La buena onda no sube la tarifa

Federico Diego van Mameren
Por Federico Diego van Mameren 08 Diciembre 2011
Otra vez en el taxi. Resulta que en los primeros días de diciembre los embotellamientos en el microcentro empiezan a las 9 de la mañana. Aprieto los dientes como si fuera un acelerador que llevará más rápido el auto o como un volante que puede esquivarlo todo. Pienso en los Supersónicos, aquella serie de dibujos animados que veíamos cuando niños y nos entusiasmábamos porque los autos volaban.

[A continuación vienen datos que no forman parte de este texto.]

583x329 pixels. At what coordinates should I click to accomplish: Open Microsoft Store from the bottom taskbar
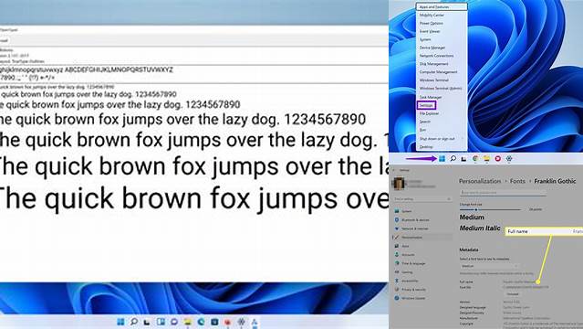214,322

El chofer me mira por el espejo y está dispuesto a hablar. ¡Que no lo haga! ¡Por favor, que no lo haga! "Sabe por qué está todo así". No quiero contestarle, quiero llegar. El taxista contesta solo: "porque nadie cumple la ley. Mire estamos en la Maipú, son las 8.50 y todavía están descargando y van a seguir y nadie les dice nada. Los ambulantes desde siempre se paran en la calle, en las veredas o donde quieran y no pasa nada -esta escena se vivió la semana pasada cuando no había guerra contra los ambulantes-". El hombre sigue, pero el auto, no: "Mire ese auto estacionado en doble fila, nadie le dice nada. ¿Y sabe qué? La solución está en sacar los autos particulares del centro y también habría que llevar los ómnibus una cuadra más hacia afuera y listo, volveremos a andar tranquilos". Pienso en la solución del hombre y en cuantos intendentes pasaron con temas idénticos. Llegamos. Antes de cobrar toma la palabra de nuevo: "Sabe, ya sé que a veces uno habla de más, pero sea sincero, viene bien que uno se distraiga un poco y yo lo saqué de las preocupaciones". Le pago y le doy las gracias por la buena onda.